The required answer is each line in the entries below where "using" occurs.

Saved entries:
....................

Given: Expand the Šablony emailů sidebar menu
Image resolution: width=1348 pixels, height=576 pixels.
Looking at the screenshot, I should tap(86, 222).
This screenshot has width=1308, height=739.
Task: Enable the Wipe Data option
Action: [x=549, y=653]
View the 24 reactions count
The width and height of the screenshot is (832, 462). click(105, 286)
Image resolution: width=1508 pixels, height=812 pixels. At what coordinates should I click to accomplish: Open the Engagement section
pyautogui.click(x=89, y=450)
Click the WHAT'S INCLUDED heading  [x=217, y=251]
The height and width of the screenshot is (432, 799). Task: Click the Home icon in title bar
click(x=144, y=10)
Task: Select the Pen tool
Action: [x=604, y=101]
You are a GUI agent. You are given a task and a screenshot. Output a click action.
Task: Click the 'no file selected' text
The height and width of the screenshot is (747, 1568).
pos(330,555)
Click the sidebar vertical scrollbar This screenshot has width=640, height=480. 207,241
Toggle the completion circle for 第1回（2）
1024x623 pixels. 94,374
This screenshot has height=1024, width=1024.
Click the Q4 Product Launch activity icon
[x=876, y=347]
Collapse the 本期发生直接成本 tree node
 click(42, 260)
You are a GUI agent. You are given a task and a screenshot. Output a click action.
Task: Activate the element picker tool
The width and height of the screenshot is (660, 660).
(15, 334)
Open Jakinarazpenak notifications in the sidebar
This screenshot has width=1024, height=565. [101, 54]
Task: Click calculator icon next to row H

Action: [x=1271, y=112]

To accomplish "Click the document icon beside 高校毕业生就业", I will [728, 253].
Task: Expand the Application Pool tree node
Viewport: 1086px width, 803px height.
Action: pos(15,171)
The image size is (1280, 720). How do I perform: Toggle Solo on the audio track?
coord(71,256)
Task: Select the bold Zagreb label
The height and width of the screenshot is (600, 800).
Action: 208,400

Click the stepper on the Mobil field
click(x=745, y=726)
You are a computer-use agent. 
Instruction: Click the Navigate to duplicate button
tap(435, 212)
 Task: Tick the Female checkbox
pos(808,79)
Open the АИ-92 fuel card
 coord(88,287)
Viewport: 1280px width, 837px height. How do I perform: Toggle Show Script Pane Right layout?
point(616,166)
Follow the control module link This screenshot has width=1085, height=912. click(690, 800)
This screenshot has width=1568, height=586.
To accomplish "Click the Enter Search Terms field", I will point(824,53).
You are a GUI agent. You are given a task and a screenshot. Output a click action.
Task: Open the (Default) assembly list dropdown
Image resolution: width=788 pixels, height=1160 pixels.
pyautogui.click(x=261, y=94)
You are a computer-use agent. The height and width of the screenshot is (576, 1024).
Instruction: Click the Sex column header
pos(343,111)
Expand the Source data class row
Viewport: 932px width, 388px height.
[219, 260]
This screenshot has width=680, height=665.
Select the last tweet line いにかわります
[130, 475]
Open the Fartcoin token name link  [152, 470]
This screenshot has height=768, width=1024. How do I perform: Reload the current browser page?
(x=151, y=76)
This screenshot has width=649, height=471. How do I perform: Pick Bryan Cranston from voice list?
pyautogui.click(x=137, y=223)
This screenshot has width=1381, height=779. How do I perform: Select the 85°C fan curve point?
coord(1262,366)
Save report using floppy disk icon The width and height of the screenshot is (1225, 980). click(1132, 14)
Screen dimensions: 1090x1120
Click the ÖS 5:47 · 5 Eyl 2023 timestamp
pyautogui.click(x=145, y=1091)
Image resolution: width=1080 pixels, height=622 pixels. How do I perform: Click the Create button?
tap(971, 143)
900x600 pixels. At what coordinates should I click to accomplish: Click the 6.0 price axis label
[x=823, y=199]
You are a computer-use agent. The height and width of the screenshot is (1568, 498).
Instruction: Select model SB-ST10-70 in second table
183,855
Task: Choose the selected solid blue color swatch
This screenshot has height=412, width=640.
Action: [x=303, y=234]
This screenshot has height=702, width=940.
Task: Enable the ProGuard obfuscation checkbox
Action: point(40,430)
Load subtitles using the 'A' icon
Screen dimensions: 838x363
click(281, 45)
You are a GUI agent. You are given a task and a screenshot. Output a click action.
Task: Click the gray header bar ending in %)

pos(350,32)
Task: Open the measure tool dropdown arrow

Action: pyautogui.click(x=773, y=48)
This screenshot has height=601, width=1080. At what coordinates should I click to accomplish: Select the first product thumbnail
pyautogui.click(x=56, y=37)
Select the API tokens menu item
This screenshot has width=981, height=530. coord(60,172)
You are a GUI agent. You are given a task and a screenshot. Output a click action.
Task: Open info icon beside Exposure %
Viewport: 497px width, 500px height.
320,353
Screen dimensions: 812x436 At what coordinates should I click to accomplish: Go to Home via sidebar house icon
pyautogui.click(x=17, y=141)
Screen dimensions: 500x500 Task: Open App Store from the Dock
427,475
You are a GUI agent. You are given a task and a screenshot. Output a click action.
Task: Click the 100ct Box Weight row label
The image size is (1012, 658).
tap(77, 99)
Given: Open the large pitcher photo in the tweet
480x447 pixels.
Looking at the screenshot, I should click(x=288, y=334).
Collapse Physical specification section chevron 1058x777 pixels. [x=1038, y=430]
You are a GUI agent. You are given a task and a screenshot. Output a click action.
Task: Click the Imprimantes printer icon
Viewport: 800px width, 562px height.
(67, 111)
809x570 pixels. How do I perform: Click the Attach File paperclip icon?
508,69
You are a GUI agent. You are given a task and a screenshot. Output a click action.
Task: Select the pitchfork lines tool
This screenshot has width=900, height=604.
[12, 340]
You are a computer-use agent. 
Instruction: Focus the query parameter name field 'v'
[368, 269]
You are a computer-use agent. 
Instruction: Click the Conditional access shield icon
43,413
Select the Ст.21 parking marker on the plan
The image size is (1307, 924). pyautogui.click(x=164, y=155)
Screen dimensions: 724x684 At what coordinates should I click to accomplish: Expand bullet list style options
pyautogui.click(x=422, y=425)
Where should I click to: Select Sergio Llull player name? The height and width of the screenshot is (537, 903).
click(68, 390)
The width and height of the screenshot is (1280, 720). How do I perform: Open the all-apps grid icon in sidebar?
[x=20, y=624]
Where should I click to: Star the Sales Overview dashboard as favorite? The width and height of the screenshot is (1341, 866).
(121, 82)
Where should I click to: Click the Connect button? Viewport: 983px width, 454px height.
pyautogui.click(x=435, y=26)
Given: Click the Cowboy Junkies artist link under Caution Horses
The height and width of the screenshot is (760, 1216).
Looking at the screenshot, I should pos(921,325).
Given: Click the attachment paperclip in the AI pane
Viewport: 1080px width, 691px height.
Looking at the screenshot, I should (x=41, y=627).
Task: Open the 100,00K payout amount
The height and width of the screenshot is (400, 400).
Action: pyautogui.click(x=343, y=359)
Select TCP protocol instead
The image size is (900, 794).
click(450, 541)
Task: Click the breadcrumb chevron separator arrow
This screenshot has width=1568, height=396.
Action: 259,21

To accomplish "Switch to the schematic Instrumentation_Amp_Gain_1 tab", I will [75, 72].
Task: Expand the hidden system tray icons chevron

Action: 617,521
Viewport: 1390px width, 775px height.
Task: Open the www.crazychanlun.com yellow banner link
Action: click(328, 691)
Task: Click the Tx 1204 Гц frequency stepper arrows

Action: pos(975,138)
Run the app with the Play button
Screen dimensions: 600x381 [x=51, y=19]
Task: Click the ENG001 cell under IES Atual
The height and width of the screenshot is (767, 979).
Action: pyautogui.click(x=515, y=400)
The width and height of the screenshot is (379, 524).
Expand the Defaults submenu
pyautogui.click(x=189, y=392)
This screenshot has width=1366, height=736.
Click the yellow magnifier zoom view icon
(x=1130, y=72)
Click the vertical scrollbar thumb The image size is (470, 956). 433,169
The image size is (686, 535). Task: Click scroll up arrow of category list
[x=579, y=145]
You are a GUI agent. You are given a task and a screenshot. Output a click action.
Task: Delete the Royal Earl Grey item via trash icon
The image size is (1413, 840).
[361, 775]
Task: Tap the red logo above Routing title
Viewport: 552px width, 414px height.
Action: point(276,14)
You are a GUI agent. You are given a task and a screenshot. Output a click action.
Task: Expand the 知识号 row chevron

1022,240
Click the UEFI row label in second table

....................

■ SOLUTION TO THE PROBLEM
Save report using floppy disk icon The width and height of the screenshot is (1225, 980). click(1132, 14)
Load subtitles using the 'A' icon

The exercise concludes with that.